Stored data:
________________________

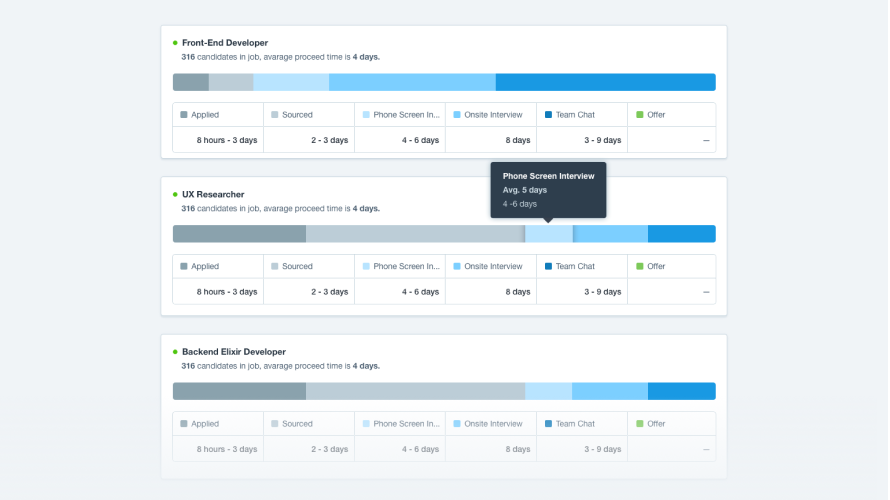Viewport: 890px width, 500px height.
Task: Click green status dot beside Front-End Developer
Action: (175, 43)
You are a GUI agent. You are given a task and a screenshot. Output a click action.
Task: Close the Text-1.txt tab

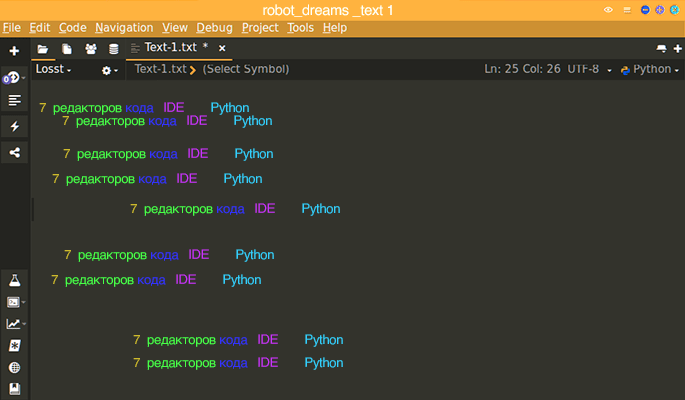point(222,48)
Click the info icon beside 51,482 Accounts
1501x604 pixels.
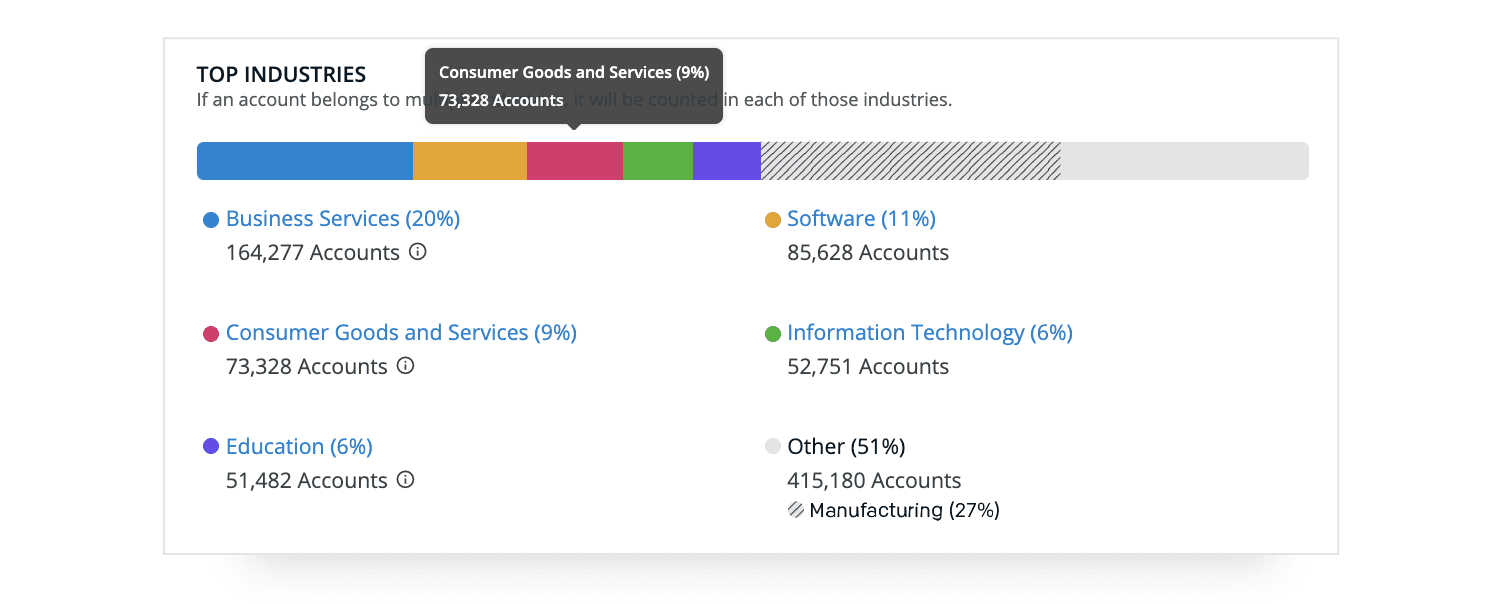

________________________

Every line from the one containing "You are a GUI" through the last line of the records is to be reproduced exactly, with pictures left out and nothing else given.

You are a GUI agent. You are given a task and a screenshot. Output a click action.
Task: Close the Text-1.txt tab

point(222,48)
Click the info icon beside 51,482 Accounts
1501x604 pixels.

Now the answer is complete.